4. Choose From A Growing Set Of Investment Tools

The inherent complexity of the ESG landscape doesn’t lend itself to a common vernacular or a one-size-fits-all approach to sustainable investing, and the space has evolved to encompass a wide range of tools that investors can use to express their own viewpoints within a portfolio. The three most common approaches under the larger sustainable investing umbrella are:

• Socially responsible investing: Socially responsible investors can choose from vehicles including mutual funds and ETFs that exclude sectors, industries, companies, and categories of investments not aligned with their values.

• ESG integration: ESG-integration investors have access to a wide range of products that explicitly and demonstrably integrate ESG considerations into the investment process.

• Impact and thematic investing: Impact and thematic investors allocate capital with a dual purpose of seeking financial returns and positive social and environmental outcomes.

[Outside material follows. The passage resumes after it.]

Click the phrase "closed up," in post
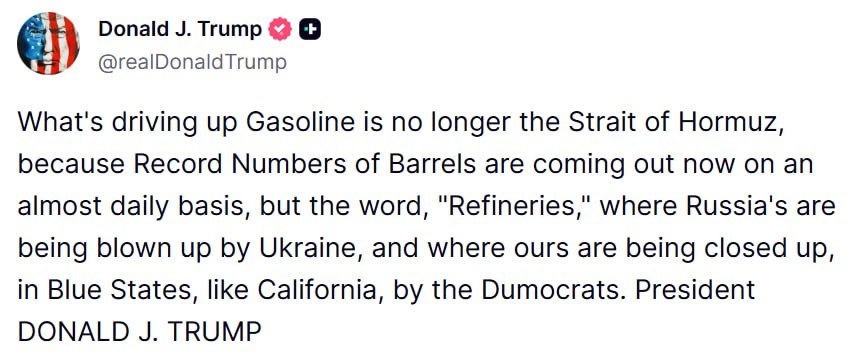This screenshot has height=360, width=860. [766, 249]
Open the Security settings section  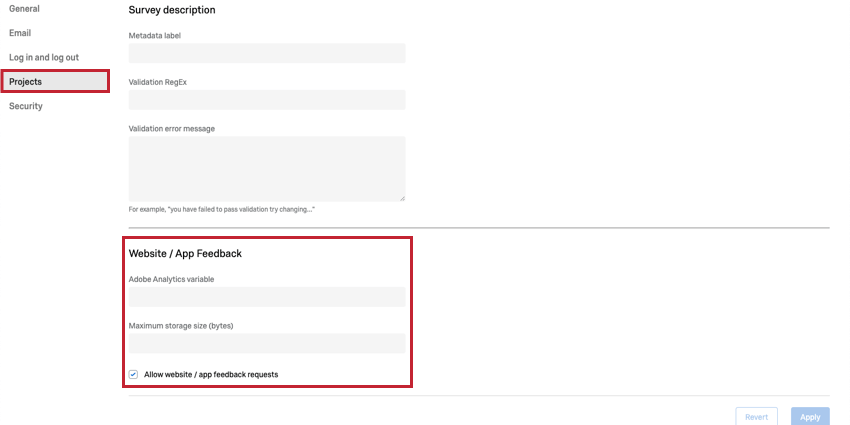(x=25, y=106)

Launches of new ETFs and mutual funds with a sustainability focus are on the rise and run the gamut of geographies, as well as active and passive approaches. While the sheer number of strategies available today may appear overwhelming on the surface, they also make it easier for investors to find solutions that match the sustainability targets they’ve set for their portfolios.

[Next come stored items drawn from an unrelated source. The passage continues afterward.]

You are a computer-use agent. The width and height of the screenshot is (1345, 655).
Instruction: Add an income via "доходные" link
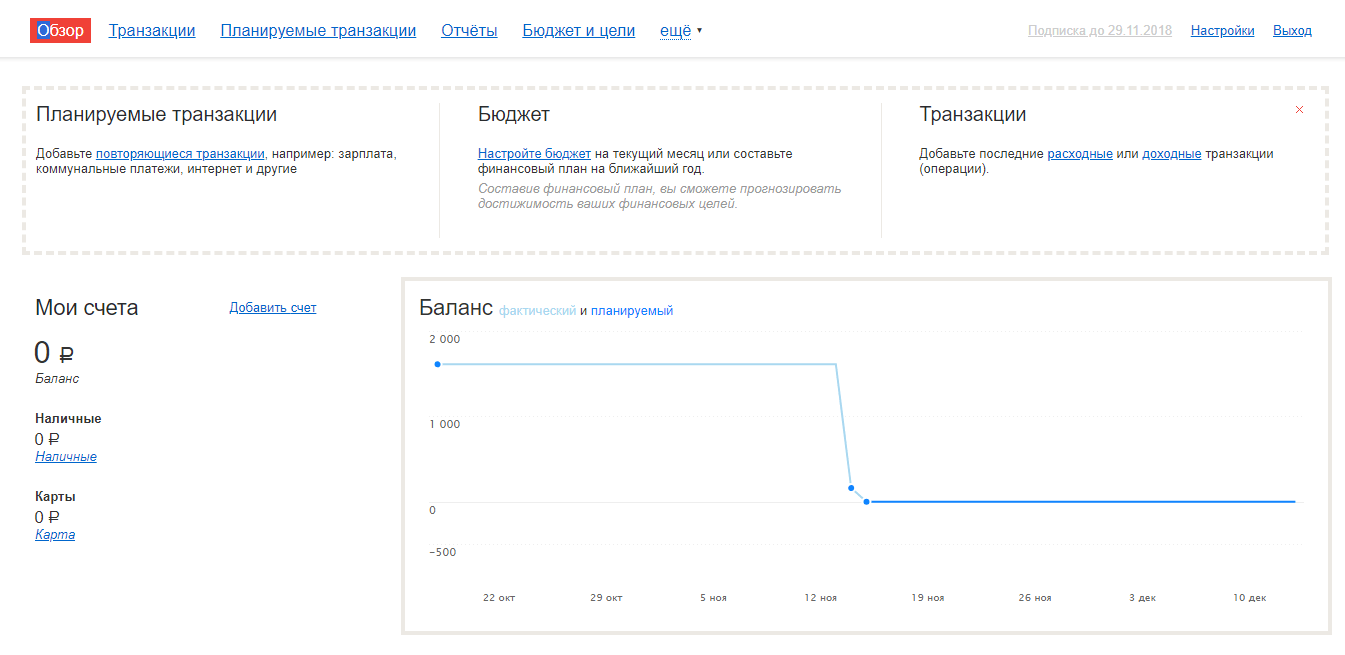(1171, 154)
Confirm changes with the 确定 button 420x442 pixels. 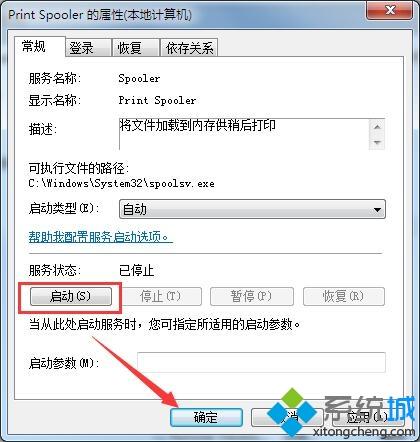206,417
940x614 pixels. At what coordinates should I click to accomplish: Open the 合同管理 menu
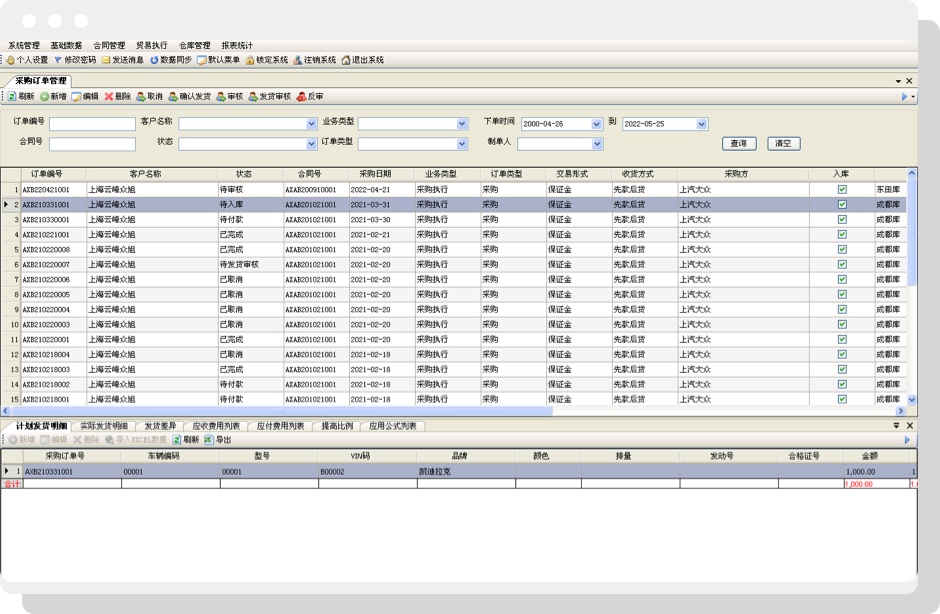point(109,45)
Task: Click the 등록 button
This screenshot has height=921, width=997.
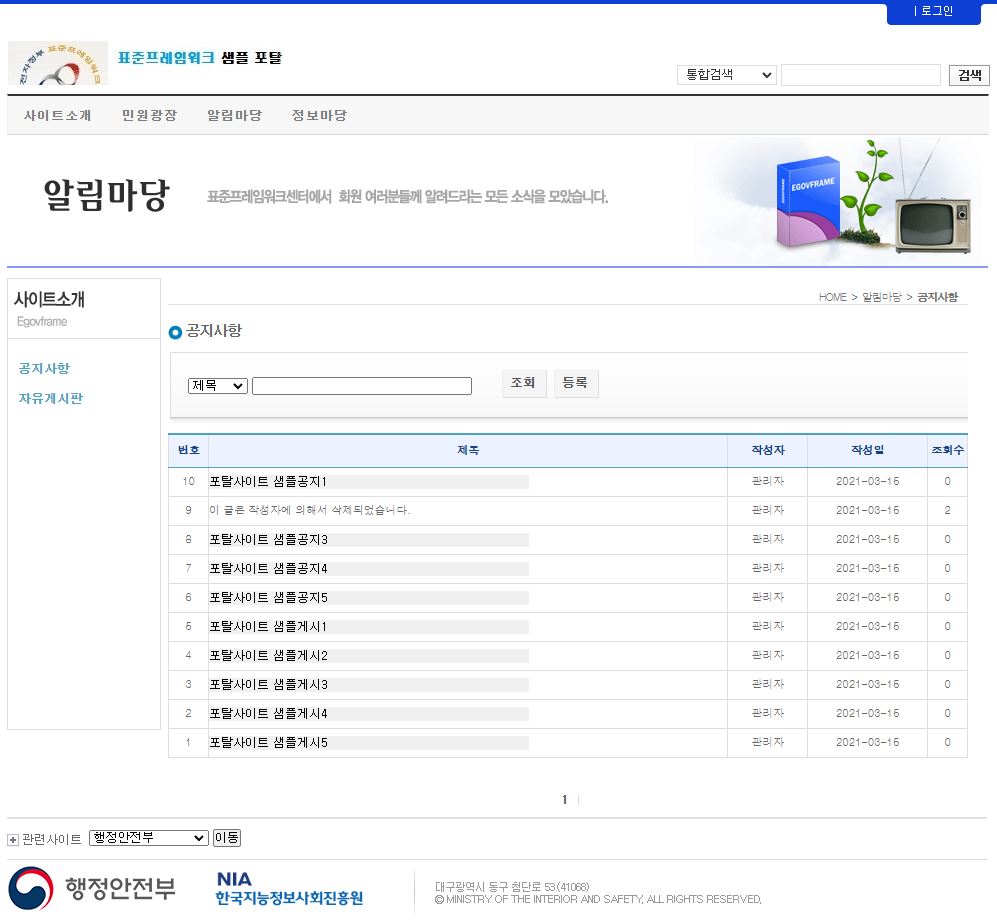Action: click(575, 384)
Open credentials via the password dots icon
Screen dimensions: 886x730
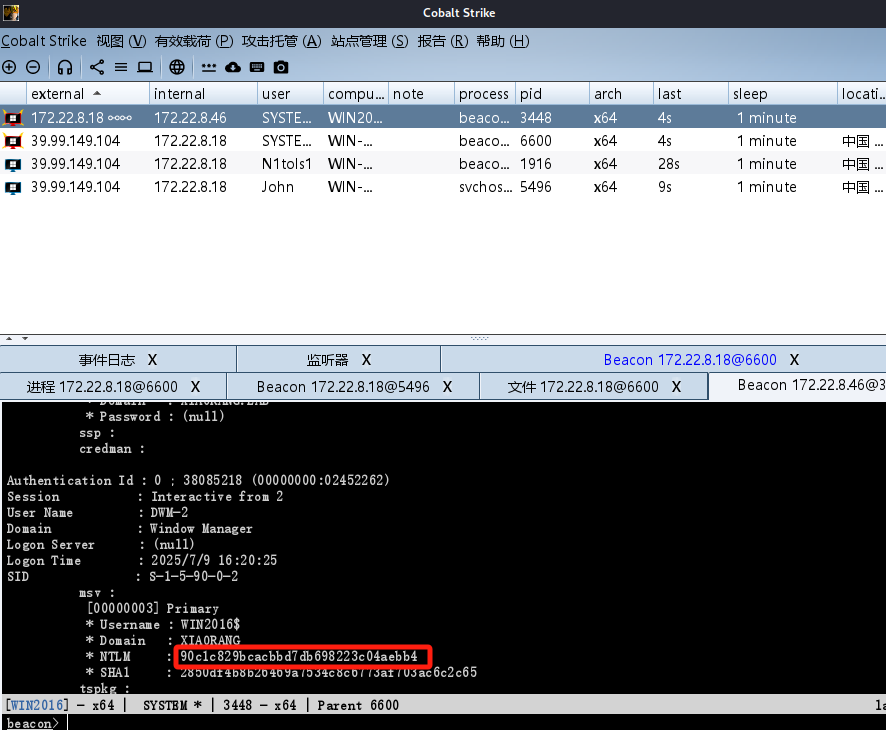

5. Be An Active Owner To Enhance Long-Term Value

Should ESG investors own oil and gas companies or gun manufacturers? The early days of sustainable investing focused on divestment and socially responsible investing approaches that screened out industries and companies incompatible with investors’ views. Today this is shifting to an emphasis on active ownership and driving positive change from within a company. In a sense, it’s not what you own, it’s how you own it.

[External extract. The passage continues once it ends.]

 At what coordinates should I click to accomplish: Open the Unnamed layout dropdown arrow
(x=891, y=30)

Proposing and voting on shareholder resolutions is one way active owners engage with companies. Thanks to shareholder activists—primarily pensions and social policy investors—resolutions concerning sustainability issues such as executive compensation, the environment, diversity and gender equality, and human rights now make regular appearances on proxy ballots.

Beyond proxy voting, institutional investors and asset managers are employing the significant leverage they have with investee companies to engage management teams in a dialogue about sustainability issues. Asset manager BlackRock, for example, issued a statement in 2017 that acknowledged the risks of climate change to the companies in which it invests, and outlined its approach to working with them on the ESG factors that may impact financial performance, as well as circumstances under which it would consider voting in favor of climate-related resolutions.